Maria opened the letter, where Caitlyn explained that she didn’t want money from her. “My cancer is terminal. There’s nothing anyone can do. I wanted to spend time with you before I passed. It wasn’t out of guilt since I could never make up for leaving you,” the older woman wrote.
“But I hope that this letter and my estate can atone a little for my sins. I don’t have anyone else in my life, and I hope these houses and money can help you and your family. I’m glad I got to see you, even with the misunderstanding.
“Not a day went by that I didn’t think of you and wondered where you were. But I was too cowardly to find you sooner. I wish I did. Maybe, I could’ve explained myself better. Anyway, all I want is for you to be happy and cherished. Because I did love you. I just wasn’t ready for it.”

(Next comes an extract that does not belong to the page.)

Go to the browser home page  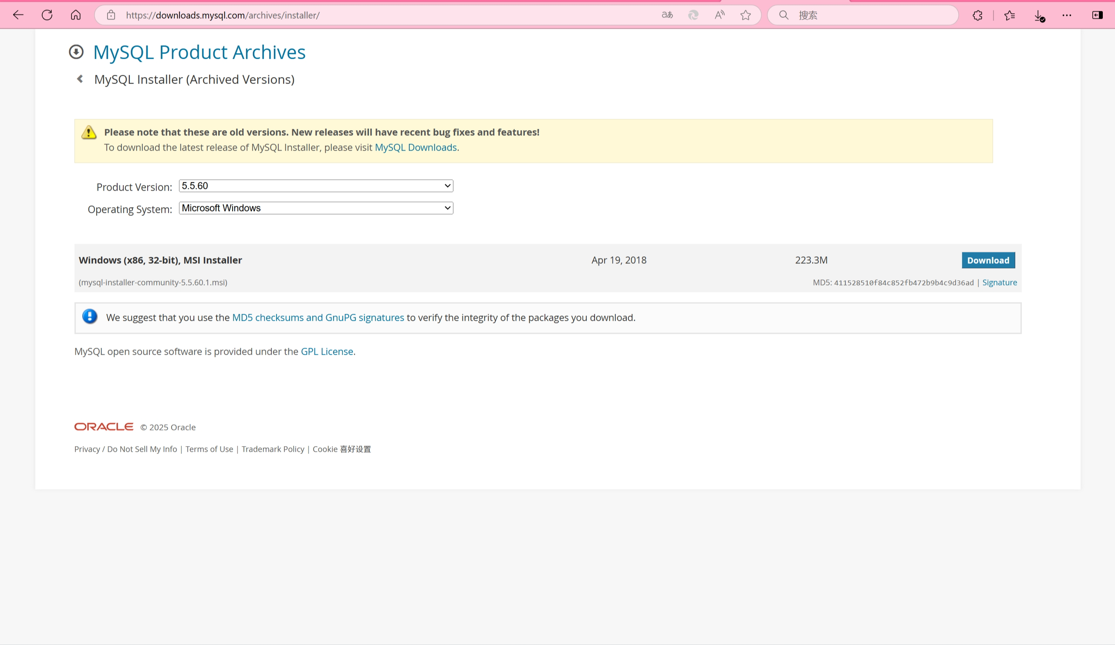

Maria finished reading the letter, and this time, she was crying tears of sadness for Caitlyn. She couldn’t judge or hate her anymore. She was just a kid and human too. She asked the lawyer where Caitlyn was buried and visited her.
Kneeled by Caitlyn’s grave, she cried more. “I forgive you, Caitlyn. I mean…mother. I’m sorry for not listening. I’m a coward too. I didn’t want to hope for something I never had. But I promise you I will find love and be happy,” Maria vowed.
Thus, Maria went back to Dr. Schroeder and promised to follow her instructions. Subsequently, she made more friends, smiled more, and finally adopted a cat. A couple of years later, she met a wonderful man and was never alone again.
What can we learn from this story?
Listen to your therapist. If you’ve made the effort of consulting a doctor, follow through by taking the doctor’s advice to heart.
Be open to love. Maria closed herself off from everyone because her childhood was less-than-stellar. But the mistake with her mother taught her to open up more.